> STATED GOAL: Please rewrite all of the material below as a JSON list of strings, with one string per line and blank lines left out.

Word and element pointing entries
++++
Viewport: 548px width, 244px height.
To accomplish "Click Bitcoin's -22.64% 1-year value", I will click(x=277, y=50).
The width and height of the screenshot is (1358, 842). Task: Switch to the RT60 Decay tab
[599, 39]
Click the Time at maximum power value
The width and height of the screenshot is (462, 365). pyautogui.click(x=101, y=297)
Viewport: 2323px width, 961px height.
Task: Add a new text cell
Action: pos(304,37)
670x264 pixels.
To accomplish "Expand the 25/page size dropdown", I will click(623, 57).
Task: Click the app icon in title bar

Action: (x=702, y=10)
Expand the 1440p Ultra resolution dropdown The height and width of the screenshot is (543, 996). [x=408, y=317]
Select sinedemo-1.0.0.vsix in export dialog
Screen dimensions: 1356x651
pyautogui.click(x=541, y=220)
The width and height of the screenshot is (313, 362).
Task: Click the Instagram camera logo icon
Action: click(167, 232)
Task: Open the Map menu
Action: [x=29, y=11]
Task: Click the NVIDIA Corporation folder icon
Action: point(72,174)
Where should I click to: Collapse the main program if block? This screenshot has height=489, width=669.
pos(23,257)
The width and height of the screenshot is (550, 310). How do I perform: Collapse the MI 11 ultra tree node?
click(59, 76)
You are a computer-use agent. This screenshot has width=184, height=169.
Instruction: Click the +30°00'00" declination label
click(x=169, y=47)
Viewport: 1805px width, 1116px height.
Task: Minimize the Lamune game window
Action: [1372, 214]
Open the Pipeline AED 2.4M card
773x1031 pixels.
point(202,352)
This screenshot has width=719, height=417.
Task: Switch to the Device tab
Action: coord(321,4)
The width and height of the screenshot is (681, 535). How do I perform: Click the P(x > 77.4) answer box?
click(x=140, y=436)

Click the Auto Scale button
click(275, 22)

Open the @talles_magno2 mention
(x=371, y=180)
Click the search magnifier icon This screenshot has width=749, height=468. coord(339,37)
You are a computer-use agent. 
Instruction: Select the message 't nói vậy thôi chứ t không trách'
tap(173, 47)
++++
> RESULT:
[
  "Viewport: 548px width, 244px height.",
  "To accomplish \"Click Bitcoin's -22.64% 1-year value\", I will click(x=277, y=50).",
  "The width and height of the screenshot is (1358, 842). Task: Switch to the RT60 Decay tab",
  "[599, 39]",
  "Click the Time at maximum power value",
  "The width and height of the screenshot is (462, 365). pyautogui.click(x=101, y=297)",
  "Viewport: 2323px width, 961px height.",
  "Task: Add a new text cell",
  "Action: pos(304,37)",
  "670x264 pixels.",
  "To accomplish \"Expand the 25/page size dropdown\", I will click(623, 57).",
  "Task: Click the app icon in title bar",
  "Action: (x=702, y=10)",
  "Expand the 1440p Ultra resolution dropdown The height and width of the screenshot is (543, 996). [x=408, y=317]",
  "Select sinedemo-1.0.0.vsix in export dialog",
  "Screen dimensions: 1356x651",
  "pyautogui.click(x=541, y=220)",
  "The width and height of the screenshot is (313, 362).",
  "Task: Click the Instagram camera logo icon",
  "Action: click(167, 232)",
  "Task: Open the Map menu",
  "Action: [x=29, y=11]",
  "Task: Click the NVIDIA Corporation folder icon",
  "Action: point(72,174)",
  "Where should I click to: Collapse the main program if block? This screenshot has height=489, width=669.",
  "pos(23,257)",
  "The width and height of the screenshot is (550, 310). How do I perform: Collapse the MI 11 ultra tree node?",
  "click(59, 76)",
  "You are a computer-use agent. This screenshot has width=184, height=169.",
  "Instruction: Click the +30°00'00\" declination label",
  "click(x=169, y=47)",
  "Viewport: 1805px width, 1116px height.",
  "Task: Minimize the Lamune game window",
  "Action: [1372, 214]",
  "Open the Pipeline AED 2.4M card",
  "773x1031 pixels.",
  "point(202,352)",
  "This screenshot has width=719, height=417.",
  "Task: Switch to the Device tab",
  "Action: coord(321,4)",
  "The width and height of the screenshot is (681, 535). How do I perform: Click the P(x > 77.4) answer box?",
  "click(x=140, y=436)",
  "Click the Auto Scale button",
  "click(275, 22)",
  "Open the @talles_magno2 mention",
  "(x=371, y=180)",
  "Click the search magnifier icon This screenshot has width=749, height=468. coord(339,37)",
  "You are a computer-use agent. ",
  "Instruction: Select the message 't nói vậy thôi chứ t không trách'",
  "tap(173, 47)"
]